If you create a solution to advance the semantics of SGML, it's an architecture fail to implement it without the semantic aspects HTML and CSS were designed for.


> Driving on one side of the road offers no obvious benefits compared to driving on the other side

If that were true, then why did Sweden go to the trouble to change in 1967?

The fact that they did so, and that doing so was to improve interoperability with neighboring systems, might give you some clue why getting rid of CSS and HTML requires more than mere 'obvious benefits' to justify it.


You’re being deliberately obtuse. Driving on some side of the road offers no benefit, other than historical concerns arising from one’s neighbors decisions, and likewise with CSS. I’m sure you were aware of this and I’m not sure why you bothered to raise such a pedantic and worthless point.


What are the obvious benefits?

My experience is that people who tend to disparage web tech don't have much experience building clients in general, so they think building web clients is hard and annoying because it's the web without realizing it's because it's a client.


This is my argument:

"My experience is that people who tend to disparage web tech don't have much experience building clients in general"

My mom should be able to build great frontends for Web software, but currently the technology requires her to know much more than she knows. As you say, she "don't have much experience building clients in general." Therefore it's important that we get rid of HTML, CSS, and Javascript.

This is an old debate, but to repeat the highlights:

The benefit would be the productivity gained from specialization. The work could be moved away from computer programmers. Beginners would find beginning as easy as building a HyperCard stack, and specialist UI/UX experts (not computer programmers) could be put in charge of advanced frontends.

The same argument that was made for Web Assembly also applies to the frontend: we now know what we need as a general compilation layer for frontend descriptive languages, things we did not know in 1996 when HTML/CSS/Javascript were coming together.

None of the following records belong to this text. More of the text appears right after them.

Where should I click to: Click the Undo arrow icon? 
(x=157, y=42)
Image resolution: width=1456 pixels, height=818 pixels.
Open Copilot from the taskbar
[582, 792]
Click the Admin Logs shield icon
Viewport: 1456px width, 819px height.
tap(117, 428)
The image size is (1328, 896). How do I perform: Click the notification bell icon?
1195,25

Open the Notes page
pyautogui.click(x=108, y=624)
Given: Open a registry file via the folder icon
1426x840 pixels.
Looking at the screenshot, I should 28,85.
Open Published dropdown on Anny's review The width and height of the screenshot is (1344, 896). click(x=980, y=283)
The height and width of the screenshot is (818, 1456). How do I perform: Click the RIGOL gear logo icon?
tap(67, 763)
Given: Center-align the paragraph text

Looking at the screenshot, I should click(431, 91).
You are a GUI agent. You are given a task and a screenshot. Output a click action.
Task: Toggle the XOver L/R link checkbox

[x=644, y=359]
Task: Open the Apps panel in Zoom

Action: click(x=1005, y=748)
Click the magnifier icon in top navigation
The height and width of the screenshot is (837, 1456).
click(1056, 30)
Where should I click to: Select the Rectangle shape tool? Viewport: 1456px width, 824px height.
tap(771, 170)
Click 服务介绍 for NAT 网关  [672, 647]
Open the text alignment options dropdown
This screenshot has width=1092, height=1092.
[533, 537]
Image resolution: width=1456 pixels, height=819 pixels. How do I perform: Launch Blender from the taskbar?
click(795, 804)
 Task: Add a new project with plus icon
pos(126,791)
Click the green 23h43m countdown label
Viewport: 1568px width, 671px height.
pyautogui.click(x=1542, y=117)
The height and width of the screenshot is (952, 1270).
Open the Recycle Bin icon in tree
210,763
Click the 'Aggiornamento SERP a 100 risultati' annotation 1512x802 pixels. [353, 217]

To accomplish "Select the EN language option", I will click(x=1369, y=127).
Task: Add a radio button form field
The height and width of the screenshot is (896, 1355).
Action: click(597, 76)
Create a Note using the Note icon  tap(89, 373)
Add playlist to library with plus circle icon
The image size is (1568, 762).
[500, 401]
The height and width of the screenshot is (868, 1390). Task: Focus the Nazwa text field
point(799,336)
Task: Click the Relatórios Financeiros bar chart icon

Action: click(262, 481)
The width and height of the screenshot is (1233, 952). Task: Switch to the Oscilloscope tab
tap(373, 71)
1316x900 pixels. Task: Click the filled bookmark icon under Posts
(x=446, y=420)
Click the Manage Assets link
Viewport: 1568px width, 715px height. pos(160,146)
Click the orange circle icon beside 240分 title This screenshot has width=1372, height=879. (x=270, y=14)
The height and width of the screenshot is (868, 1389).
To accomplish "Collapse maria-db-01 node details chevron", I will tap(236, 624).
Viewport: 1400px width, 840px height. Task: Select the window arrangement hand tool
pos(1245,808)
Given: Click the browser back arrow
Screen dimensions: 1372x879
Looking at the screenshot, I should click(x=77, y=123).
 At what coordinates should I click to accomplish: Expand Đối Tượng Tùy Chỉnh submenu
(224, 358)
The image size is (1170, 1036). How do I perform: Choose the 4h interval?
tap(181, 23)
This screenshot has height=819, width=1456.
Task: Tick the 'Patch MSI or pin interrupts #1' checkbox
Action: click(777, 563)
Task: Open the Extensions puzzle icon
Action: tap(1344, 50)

The crucial thing is to have the kind of serialization formats that software can write, thus opening the door to a version of Dreamweaver that actually works. In other words, something like Adobe InDesign would then be the correct way to create all frontends. I wrote about this in detail here:

http://www.smashcompany.com/technology/the-problem-with-html

Earlier, in 2016, I wrote about the general problem, which offers some historical context "HTML is the failed GUI for TCP/IP" :

http://www.smashcompany.com/technology/html-is-the-failed-gu...


I fail to understand the argument. What's specifically wrong with a "markup language" that makes it unfit for GUI?


HyperCard, Dreamweaver, InDesign, Photoshop, Flash and Illustrator do not use a markup language internally. As with Web Assembly, it's important we have the right primitive that we can compile to. There are configuration languages that can make it easy for beginners to hand edit a frontend, and in my article I mention the configs that Ruby On Rails, Symfony (PHP), and Django (Python) offer to generate simple CRUD interfaces, and I mention that these configs could be much more powerful if they had the correct primitive to compile against, rather rendering to HTML/CSS.

Aside from all that, I would raise the more urgent question for our industry, why did it seem like such an urgent task, all through the 1980s, 1990s, and early 00s, to create visual software that would make it easy for beginners to create software, and yet now this is no longer a priority? Is there some reason why we are moving away from the era when "Empower the masses to create software" seemed like an important goal for the industry?


You can't version control whatever binary format InDesign uses. Markup languages benefit from precision, readability from an editor, easy integration with other tools.


HTML and CSS have been evolving for over two decades (now maybe faster than ever) and have been battle tested by nearly 2 billion websites.

It seems crazy to me to think that we should throw it all out and do something new. I suspect contributing to the improvement of the existing spec is a much more pragmatic endeavor.


Or in this day and age to even choose that a byte has 8 bits.